▶ TASK TO COMPLETE:
Reproduce, word for word, the part of the cell culture passage that opens with the words containing "A549 lung epithelial" and closes with "in this work.".

▶ SELECTED EXCERPT:
────────────────────────────────────────

A549 lung epithelial cells (CCL-185, ATCC, Manassas, VA, USA) were cultured in Ham’s F-12K medium (Thermo Fisher) with 10% FBS as recommended by the ATCC. Cells were grown in a humidified incubator with 5% CO2 at 37 °C. Cells were cultured in 75-cm2 cell culture flasks and subcultured when they reached ~80% confluence at a 1:5 dilution. Cells were lifted using TrypLE Express (Thermo Fisher, Waltham, MA, USA) at 37 °C. Cells were maintained at a maximum of 10 passages for the experiments in this work.

────────────────────────────────────────

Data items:
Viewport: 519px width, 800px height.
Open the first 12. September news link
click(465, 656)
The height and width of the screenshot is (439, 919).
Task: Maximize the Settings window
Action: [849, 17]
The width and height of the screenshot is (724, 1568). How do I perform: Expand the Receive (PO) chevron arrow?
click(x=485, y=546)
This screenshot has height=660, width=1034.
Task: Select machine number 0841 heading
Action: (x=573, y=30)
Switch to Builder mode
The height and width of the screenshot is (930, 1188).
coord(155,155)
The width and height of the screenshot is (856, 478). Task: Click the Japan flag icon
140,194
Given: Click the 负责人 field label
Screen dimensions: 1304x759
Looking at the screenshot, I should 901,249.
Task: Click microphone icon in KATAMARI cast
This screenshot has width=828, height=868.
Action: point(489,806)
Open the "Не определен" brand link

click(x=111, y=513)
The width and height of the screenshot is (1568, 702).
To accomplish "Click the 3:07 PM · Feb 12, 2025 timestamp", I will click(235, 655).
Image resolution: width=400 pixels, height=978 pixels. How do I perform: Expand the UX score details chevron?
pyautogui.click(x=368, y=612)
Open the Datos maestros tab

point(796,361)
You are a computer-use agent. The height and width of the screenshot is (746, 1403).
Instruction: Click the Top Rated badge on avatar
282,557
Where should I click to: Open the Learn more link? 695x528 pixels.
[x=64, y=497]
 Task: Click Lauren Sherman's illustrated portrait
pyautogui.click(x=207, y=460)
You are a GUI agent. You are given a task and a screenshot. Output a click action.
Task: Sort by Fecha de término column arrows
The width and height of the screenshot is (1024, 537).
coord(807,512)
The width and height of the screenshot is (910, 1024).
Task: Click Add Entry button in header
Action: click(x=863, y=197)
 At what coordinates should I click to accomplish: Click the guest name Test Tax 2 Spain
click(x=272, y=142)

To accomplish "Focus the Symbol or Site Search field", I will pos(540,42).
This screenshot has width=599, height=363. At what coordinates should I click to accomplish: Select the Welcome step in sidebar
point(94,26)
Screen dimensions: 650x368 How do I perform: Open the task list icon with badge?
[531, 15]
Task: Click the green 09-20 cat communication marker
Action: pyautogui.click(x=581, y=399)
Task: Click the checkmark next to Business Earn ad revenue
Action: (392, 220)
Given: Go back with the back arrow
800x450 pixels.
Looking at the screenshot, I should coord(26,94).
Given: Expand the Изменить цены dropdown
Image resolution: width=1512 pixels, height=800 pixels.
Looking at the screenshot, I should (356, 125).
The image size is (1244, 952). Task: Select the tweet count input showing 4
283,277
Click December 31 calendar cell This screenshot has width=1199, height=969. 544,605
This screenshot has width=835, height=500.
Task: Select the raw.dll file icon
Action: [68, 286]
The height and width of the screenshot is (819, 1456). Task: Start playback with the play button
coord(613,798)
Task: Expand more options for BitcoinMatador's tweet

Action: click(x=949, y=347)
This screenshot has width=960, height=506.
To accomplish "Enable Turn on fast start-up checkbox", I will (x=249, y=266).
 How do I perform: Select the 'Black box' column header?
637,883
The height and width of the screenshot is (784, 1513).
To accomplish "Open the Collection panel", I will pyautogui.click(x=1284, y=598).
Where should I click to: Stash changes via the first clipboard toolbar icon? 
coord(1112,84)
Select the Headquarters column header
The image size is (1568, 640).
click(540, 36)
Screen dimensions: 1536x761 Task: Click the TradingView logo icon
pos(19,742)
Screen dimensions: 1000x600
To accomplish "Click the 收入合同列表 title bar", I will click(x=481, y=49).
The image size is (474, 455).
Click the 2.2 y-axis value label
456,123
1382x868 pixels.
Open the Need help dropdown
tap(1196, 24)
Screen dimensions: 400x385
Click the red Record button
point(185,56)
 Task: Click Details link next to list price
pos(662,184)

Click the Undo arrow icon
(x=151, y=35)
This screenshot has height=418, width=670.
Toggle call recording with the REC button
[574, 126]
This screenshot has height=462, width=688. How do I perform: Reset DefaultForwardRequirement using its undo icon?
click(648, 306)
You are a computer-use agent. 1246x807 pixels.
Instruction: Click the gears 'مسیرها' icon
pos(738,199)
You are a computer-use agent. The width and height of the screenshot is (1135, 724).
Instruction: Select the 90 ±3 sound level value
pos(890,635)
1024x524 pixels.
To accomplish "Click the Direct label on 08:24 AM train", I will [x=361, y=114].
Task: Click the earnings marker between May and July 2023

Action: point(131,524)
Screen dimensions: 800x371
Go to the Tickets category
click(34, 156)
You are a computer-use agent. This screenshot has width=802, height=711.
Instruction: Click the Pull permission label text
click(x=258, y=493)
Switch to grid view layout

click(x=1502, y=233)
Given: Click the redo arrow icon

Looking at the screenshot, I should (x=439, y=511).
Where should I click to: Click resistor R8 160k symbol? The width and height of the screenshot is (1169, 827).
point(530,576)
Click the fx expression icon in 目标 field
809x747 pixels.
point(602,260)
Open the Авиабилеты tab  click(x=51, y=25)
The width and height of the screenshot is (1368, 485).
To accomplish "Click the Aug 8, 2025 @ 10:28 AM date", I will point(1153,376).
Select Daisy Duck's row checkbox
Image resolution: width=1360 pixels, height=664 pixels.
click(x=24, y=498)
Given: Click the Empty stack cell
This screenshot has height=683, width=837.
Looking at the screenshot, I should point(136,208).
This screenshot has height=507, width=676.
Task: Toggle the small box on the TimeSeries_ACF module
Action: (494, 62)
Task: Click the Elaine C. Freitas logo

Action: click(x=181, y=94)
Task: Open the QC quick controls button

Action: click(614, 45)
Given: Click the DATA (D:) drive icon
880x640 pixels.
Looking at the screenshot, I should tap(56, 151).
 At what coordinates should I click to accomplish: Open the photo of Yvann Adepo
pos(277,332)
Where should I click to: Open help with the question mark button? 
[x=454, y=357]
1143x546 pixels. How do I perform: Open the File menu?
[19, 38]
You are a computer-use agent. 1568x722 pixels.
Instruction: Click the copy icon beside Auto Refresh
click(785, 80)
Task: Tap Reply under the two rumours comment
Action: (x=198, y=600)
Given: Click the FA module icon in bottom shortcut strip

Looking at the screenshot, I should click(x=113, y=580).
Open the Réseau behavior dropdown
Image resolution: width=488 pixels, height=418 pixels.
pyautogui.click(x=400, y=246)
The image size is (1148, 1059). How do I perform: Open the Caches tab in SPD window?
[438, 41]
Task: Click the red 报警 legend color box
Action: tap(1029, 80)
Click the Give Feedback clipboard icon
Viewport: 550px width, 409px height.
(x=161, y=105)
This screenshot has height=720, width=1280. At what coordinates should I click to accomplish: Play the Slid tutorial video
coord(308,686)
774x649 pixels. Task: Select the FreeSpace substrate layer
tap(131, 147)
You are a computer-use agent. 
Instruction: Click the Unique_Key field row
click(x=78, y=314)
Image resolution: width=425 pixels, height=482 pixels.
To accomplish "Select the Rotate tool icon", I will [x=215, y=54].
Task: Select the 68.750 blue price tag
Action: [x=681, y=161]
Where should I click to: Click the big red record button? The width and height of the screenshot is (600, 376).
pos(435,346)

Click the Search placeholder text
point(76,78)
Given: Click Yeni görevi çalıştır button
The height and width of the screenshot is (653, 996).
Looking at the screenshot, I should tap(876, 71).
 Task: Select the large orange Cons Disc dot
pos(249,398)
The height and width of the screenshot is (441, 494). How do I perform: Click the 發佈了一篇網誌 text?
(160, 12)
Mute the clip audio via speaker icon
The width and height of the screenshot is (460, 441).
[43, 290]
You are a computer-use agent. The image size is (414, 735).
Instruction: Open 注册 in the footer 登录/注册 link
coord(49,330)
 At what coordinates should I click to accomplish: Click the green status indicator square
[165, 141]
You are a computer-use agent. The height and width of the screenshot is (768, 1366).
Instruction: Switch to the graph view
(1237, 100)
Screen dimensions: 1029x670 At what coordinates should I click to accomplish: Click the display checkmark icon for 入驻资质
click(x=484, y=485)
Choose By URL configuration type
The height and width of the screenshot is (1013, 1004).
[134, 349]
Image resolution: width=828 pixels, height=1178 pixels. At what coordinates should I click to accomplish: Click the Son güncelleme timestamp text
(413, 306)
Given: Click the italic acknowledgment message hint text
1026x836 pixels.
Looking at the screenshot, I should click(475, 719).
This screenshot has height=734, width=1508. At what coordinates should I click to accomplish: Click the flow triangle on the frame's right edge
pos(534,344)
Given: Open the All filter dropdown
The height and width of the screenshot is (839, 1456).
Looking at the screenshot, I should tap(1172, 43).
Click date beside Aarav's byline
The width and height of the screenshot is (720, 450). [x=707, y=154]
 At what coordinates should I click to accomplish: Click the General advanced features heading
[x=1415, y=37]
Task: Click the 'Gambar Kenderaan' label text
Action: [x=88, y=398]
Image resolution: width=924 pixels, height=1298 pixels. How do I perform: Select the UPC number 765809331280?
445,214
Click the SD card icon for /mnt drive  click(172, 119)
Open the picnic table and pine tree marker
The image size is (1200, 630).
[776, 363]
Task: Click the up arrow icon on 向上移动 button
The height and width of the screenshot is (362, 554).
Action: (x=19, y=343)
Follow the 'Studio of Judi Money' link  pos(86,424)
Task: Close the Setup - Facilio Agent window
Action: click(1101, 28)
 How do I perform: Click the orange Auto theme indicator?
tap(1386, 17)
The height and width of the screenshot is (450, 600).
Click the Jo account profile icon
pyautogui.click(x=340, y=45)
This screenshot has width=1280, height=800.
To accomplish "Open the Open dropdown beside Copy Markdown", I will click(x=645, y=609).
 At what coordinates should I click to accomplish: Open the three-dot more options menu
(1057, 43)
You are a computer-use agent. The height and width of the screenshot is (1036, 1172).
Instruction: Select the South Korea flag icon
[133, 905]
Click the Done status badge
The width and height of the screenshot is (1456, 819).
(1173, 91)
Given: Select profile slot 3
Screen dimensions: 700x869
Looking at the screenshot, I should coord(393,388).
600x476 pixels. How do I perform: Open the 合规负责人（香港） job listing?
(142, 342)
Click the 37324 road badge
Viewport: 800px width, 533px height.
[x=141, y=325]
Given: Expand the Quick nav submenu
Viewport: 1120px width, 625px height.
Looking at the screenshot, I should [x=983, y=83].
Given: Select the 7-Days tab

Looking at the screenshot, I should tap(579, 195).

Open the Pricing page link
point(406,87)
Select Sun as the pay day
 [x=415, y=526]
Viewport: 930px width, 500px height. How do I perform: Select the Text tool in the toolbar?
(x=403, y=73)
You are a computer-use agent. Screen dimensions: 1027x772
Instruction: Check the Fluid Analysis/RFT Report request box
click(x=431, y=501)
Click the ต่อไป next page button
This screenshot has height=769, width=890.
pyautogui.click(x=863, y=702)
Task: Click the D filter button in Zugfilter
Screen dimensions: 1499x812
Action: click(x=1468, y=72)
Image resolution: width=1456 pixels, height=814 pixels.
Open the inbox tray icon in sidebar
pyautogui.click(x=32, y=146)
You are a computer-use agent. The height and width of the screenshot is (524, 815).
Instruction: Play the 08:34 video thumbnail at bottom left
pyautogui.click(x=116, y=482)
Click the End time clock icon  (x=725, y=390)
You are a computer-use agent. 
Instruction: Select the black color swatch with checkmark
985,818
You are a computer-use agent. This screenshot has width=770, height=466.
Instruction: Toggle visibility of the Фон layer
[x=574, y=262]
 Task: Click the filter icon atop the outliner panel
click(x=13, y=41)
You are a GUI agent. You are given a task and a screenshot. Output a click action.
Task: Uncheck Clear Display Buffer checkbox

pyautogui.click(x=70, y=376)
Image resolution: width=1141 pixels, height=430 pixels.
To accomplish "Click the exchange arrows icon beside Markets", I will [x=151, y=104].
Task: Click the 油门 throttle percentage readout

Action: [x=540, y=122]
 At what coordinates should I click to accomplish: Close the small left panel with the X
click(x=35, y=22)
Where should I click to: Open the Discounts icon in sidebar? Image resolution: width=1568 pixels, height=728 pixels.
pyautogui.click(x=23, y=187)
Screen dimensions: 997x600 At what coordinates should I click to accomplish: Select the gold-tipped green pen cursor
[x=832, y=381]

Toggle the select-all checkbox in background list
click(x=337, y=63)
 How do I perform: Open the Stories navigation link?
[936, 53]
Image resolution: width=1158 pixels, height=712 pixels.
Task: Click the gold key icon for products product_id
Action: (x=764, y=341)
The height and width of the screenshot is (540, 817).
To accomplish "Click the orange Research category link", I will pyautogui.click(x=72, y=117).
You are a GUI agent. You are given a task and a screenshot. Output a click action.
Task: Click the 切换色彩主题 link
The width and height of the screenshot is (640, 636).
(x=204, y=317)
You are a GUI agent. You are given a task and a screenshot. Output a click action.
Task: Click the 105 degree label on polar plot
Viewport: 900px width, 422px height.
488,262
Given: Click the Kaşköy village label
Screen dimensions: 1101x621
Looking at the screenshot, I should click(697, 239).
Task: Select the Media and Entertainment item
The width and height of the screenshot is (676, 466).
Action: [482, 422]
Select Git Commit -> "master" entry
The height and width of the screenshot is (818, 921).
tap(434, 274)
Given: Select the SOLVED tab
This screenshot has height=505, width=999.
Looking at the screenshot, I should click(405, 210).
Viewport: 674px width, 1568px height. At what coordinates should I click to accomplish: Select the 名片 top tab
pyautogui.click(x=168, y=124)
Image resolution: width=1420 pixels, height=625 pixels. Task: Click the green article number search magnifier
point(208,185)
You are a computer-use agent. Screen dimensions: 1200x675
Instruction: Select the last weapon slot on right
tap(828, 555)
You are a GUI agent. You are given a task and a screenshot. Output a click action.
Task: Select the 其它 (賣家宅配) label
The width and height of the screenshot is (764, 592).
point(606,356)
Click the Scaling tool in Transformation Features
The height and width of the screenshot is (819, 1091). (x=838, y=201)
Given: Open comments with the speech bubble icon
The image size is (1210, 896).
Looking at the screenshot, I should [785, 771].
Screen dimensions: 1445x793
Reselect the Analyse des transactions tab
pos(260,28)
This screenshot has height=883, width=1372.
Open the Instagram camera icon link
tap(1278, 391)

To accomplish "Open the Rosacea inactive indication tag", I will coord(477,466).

────────────────────────────────────────

▶ RESULT FOR THIS EXERCISE:
A549 lung epithelial cells (CCL-185, ATCC, Manassas, VA, USA) were cultured in Ham’s F-12K medium (Thermo Fisher) with 10% FBS as recommended by the ATCC. Cells were grown in a humidified incubator with 5% CO2 at 37 °C. Cells were cultured in 75-cm2 cell culture flasks and subcultured when they reached ~80% confluence at a 1:5 dilution. Cells were lifted using TrypLE Express (Thermo Fisher, Waltham, MA, USA) at 37 °C. Cells were maintained at a maximum of 10 passages for the experiments in this work.